To make it even more insidious, it thrives on relativism. If it came to us in black robes, smelling of corruption, and showing its full ugliness, it would be easy to turn away in disgust. Of course, evil is far more clever than that, coming to us in seductive garb. It's form is beautiful, and it whispers that it can fulfill our every dream and desire.
That is why the smaller evils are so dangerous. It seems so harmless at first, but it demands more and more to get the same thrill. It becomes a drug, chewing at our entrails, driving us to seek the bigger kick. Furthermore, it will lay two traps, so that a person seeking to avoid one will fall into the other.

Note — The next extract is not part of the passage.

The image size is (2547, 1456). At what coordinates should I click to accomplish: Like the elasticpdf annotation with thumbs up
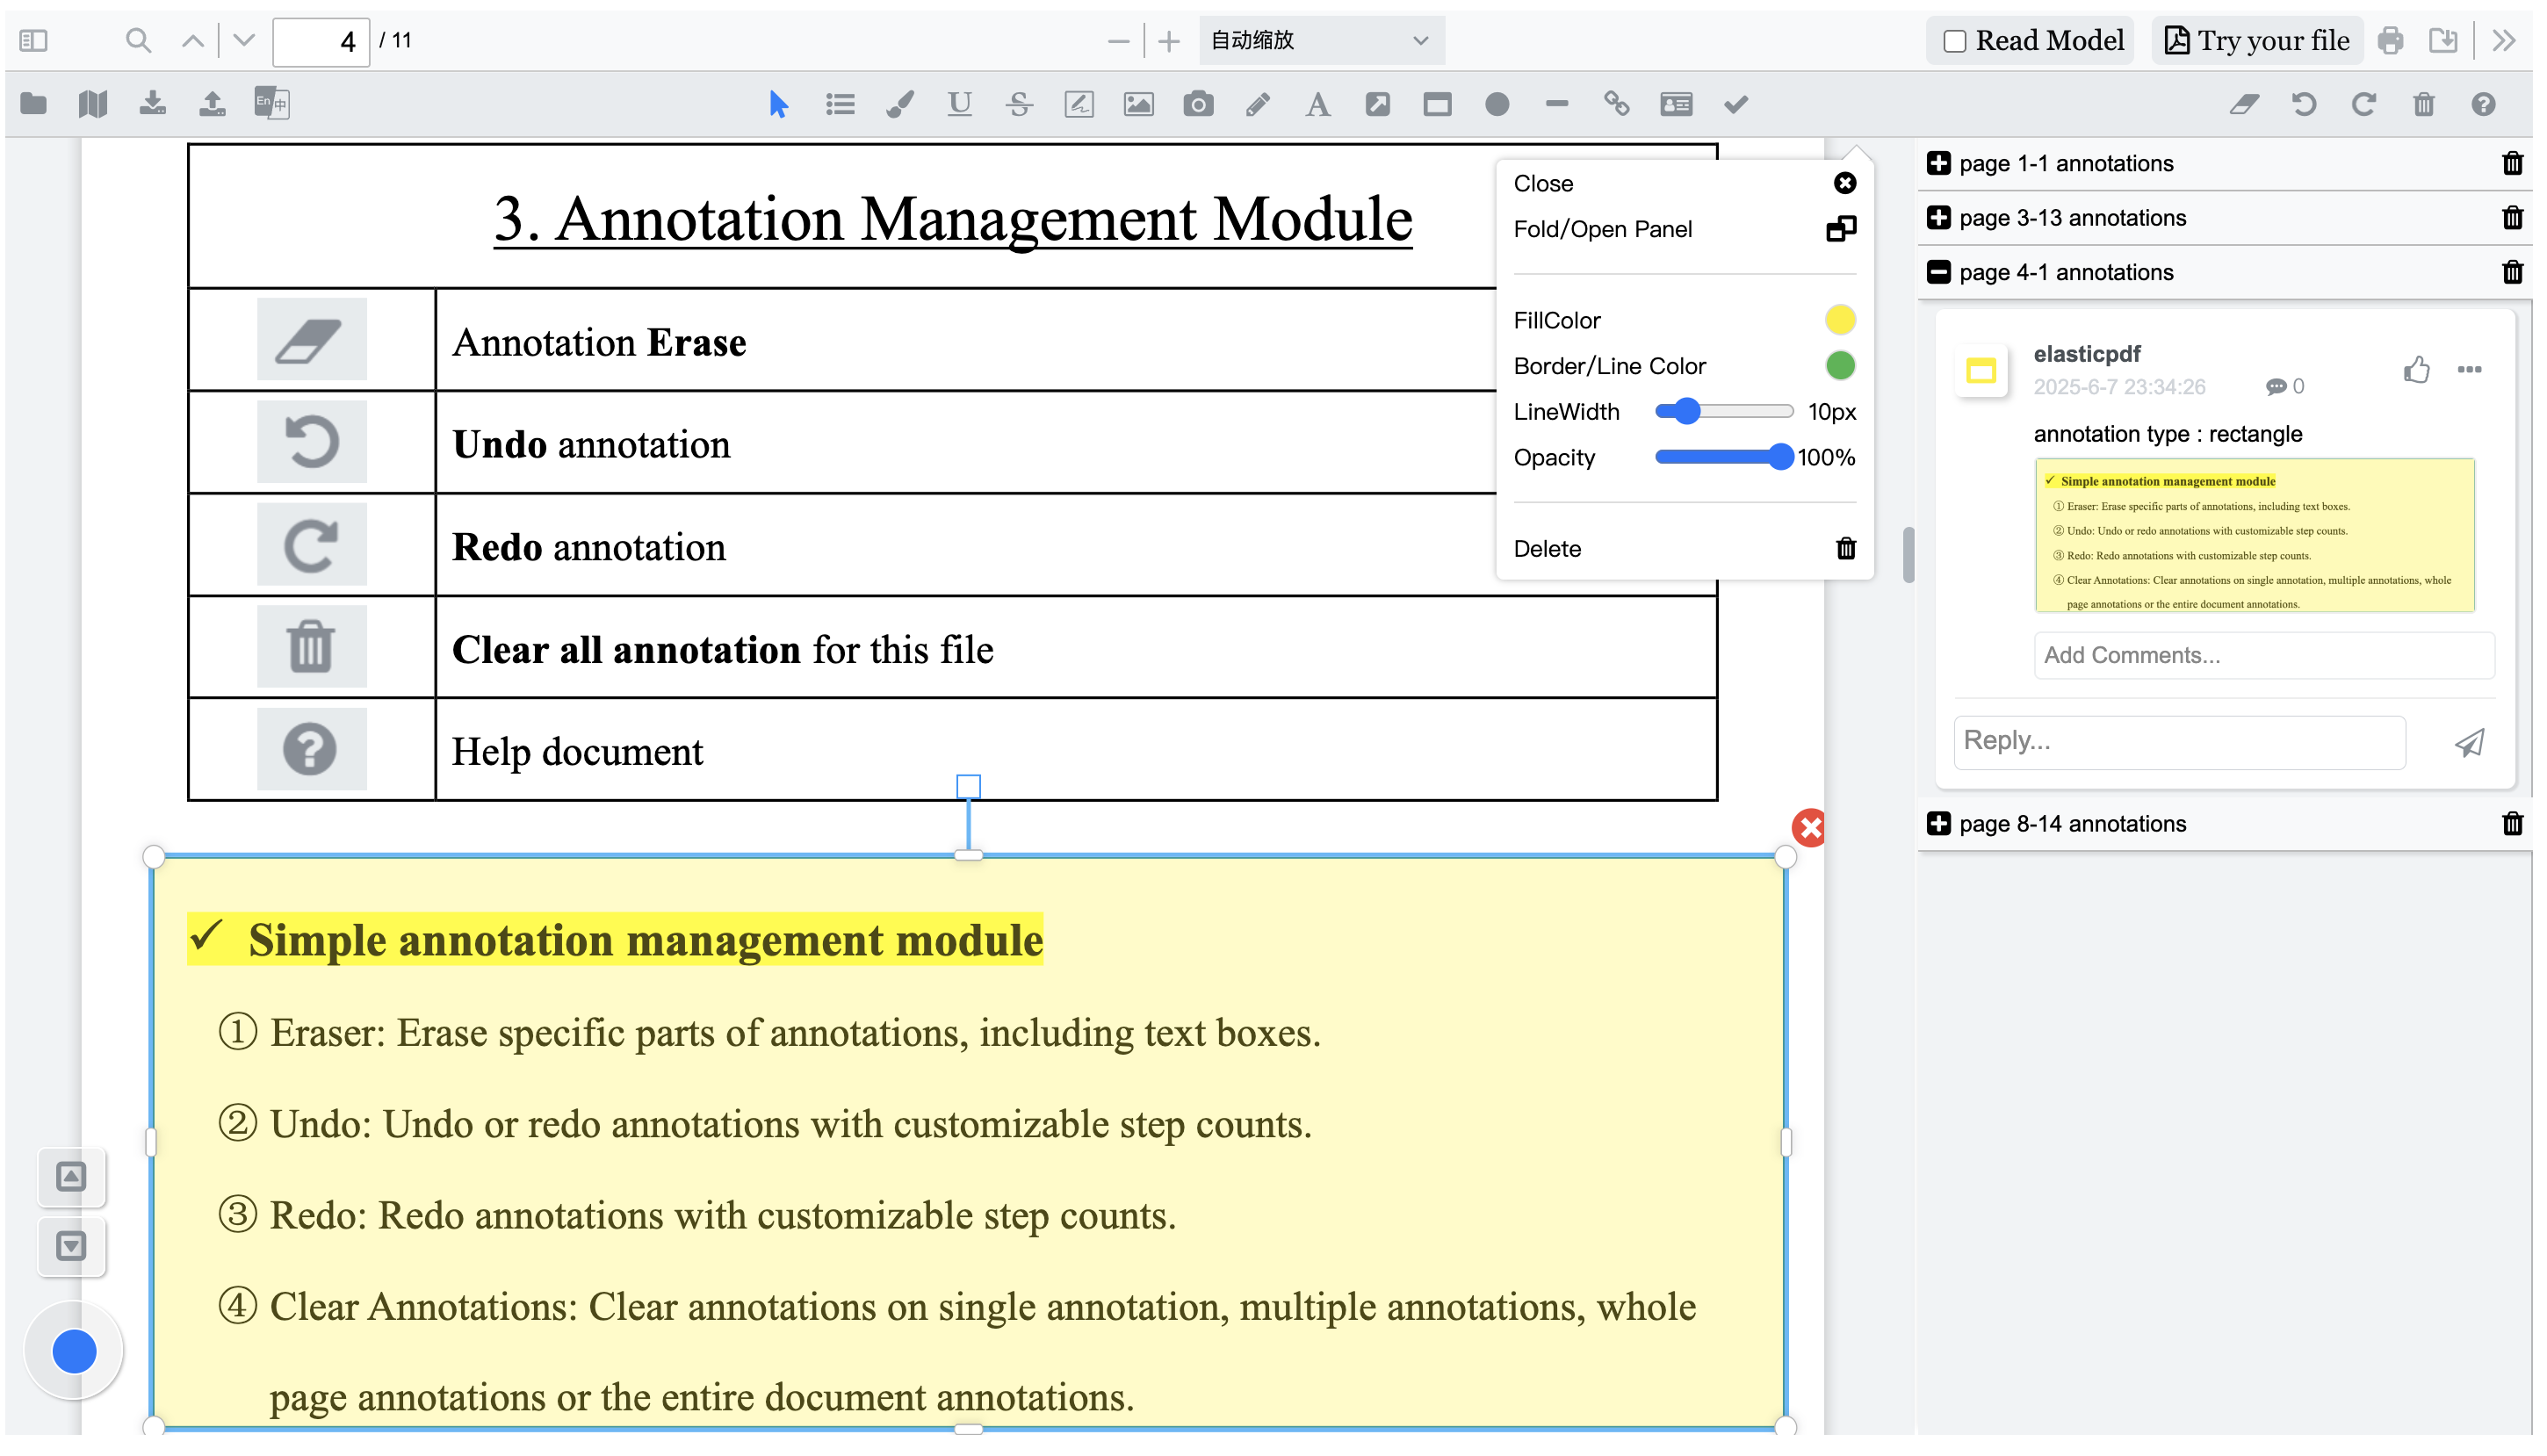pyautogui.click(x=2418, y=370)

So when the fabric of normalcy unravels, and our protagonist is cast into the screaming void of chaos, this is what they are up against. Sometimes, it comes as a bolt out of the blue. Other times, it comes with creeping slowness, and the character might not realize it until they are chest-deep and sinking further. Some characters are able to rise to the challenge, while others are destroyed.
The greatest threat though is their own heart of darkness. The new inward focus on the mentally aberrant and the criminally depraved has had the salutary effect of making this more apparent, but at the cost of pushing us further to the brink of nihilism.
The cult of the antihero is just as strong as ever, and this fascination with the dark side of humanity is alarming. Friedrich Nietzsche once observed,
"One who fights monsters should see that he doesn't become one, and one who looks into the abyss, the abyss looks back into him."
It must never be forgotten that fear is a powerful emotion. However, fiction allows the reader, and the writer, to look at it from a safe remove. However, one who would wield the sword of fear must have a care when doing so. It is a two-sided blade, and it doesn't care what it cuts. Even psychological horror carries its own dangers. Too deep an interest in darkness risks consumption.
so what is the overarching point of all this? Just look behind the mask of pop-psychology complacency. The darkness does conceal real dangers, and the most dangerous is the darkness in the human heart. So, when the lights go out, I say, be afraid, be very afraid. The twilight is falling, and I must flee for the safety of the blankets, before the monsters come out. As I bid you adieu, just let me add good night, and pleasant nightmares!